* _Estratto del testo_
═══

DMZtheRockBear ha scritto:


> non mi sono più informato,l'hanno preso?



No. Alla fine hanno preso Yanbaev in prestito dalla Lokomotiv Mosca, giocatore nel giro della nazionale, e quindi buona riserva nel ruolo di terzino per Anyukov e Criscito.


----------



## Pedrosa (7 Settembre 2012)

L'altro ieri mio padre è andato in Toscana per trovare un suo agente di lavoro. 
Insomma va là e trova questo che sta chattando su whatsapp con un certo Luciano Spalletti, da S.Pietroburgo. 
Insomma viene fuori che questi due sono amici d'infanzia, e allora mio papà si informa un po' di com è su là.
Praticamente il presidente dello Zenit è 100 volte più ricco di Abramovich, la sua azienda ha fatturato 1 miliardo nel primo semestre (se non erro), insomma potrebbe far su uno squadrone assurdo, ma non vuole cacciare i soldi.
Allora Spalletti sembrava essersi stancato di star là quest'estate, e il presidente per farlo restare gli ha promesso 2-3 acquisti per rinforzare la squadra. E cosi ha fatto, Hulk e Witsel


----------



## ringhiodell'anima (8 Settembre 2012)

e' l'attaccante piu' forte al mondo con falcao.


----------



## folletto (8 Settembre 2012)

Pedrosa ha scritto:


> L'altro ieri mio padre è andato in Toscana per trovare un suo agente di lavoro.
> Insomma va là e trova questo che sta chattando su whatsapp con un certo Luciano Spalletti, da S.Pietroburgo.
> Insomma viene fuori che questi due sono amici d'infanzia, e allora mio papà si informa un po' di com è su là.

═══

* _Voci estratte_
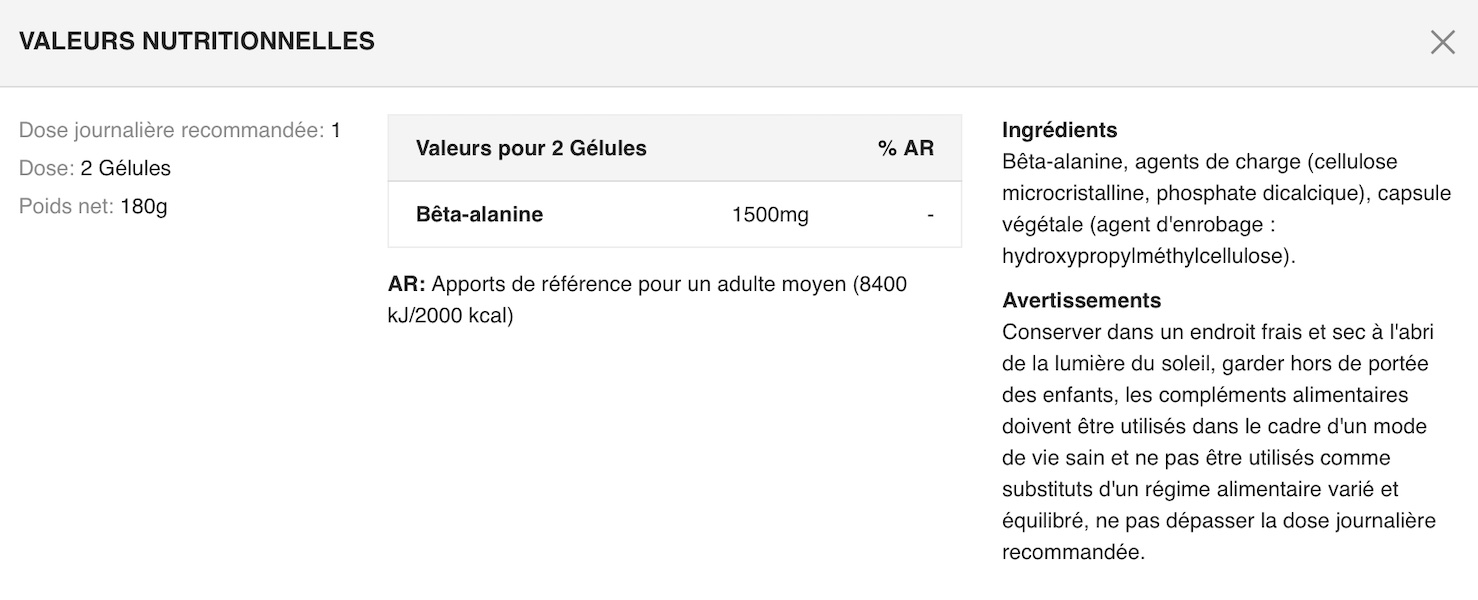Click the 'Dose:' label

═══

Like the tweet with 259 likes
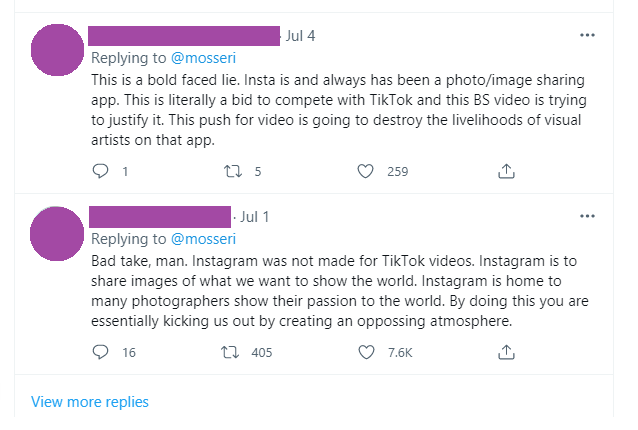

═══

* _Compiti richiesti_
[1] Nella discussione sullo Zenit, da quale squadra è arrivato in prestito Yanbaev?
[2] Trascrivi parola per parola il tratto della discussione sullo Zenit che va da "Allora Spalletti sembrava" fino a "mondo con falcao.".
[3] Continua la discussione sullo Zenit dopo l'ultima frase riportata.

* _Risposte scritte_
[1] Dalla Lokomotiv Mosca.

[2]
Allora Spalletti sembrava essersi stancato di star là quest'estate, e il presidente per farlo restare gli ha promesso 2-3 acquisti per rinforzare la squadra. E cosi ha fatto, Hulk e Witsel


----------



## ringhiodell'anima (8 Settembre 2012)

e' l'attaccante piu' forte al mondo con falcao.

[3]
> Praticamente il presidente dello Zenit è 100 volte più ricco di Abramovich, la sua azienda ha fatturato 1 miliardo nel primo semestre (se non erro), insomma potrebbe far su uno squadrone assurdo, ma non vuole cacciare i soldi.
> Allora Spalletti sembrava essersi stancato di star là quest'estate, e il presidente per farlo restare gli ha promesso 2-3 acquisti per rinforzare la squadra. E cosi ha fatto, Hulk e Witsel



Caro presidente dello Zenit, che ne direbbe di accattarsi il club più titolato al mondo? E magari "il gatto e la volpe" potrebbero trasferirsi a San Pietroburgo.....che di gnocca ce n'è tanta.....


----------



## DexMorgan (8 Settembre 2012)

ringhiodell'anima ha scritto:


> e' l'attaccante piu' forte al mondo con falcao.



Non entra nemmeno in una ipotetica top five Hulk, non scherziamo dai. E' un ottimo giocatore, ma da qui a spacciarlo per fenomeno no.


----------



## Jino (8 Settembre 2012)

Io vorrei capire questo Hulk quali particolari qualità abbia per esser accostato agli attaccanti più forti al mondo. Un ottimo giocatore per carità, un fenomeno messo nel contesto del campionato russo. Ma per il resto non mi pare un attaccante per cui fare follie.


----------



## DMZtheRockBear (9 Settembre 2012)

attualmente ritengo come punte classiche falcao cavani e gòmez le migliori al mondo..anche se con caratteristiche diverse tra loro..ma quei 3 la porta la vedono SEMPRE..hulk è un giocatore un pò più atipico,è potente oltre che veloce..per certi versi può ricordare c.ronaldo..siccome è andato in russia non fatevi ingannare,ma questo secondo me è tra i 10 più forti al mondo,è devastante imho


----------



## sion (9 Settembre 2012)

cioe' ma chi dice che hulk e' forte scherza no? dai non si puo' essere seri..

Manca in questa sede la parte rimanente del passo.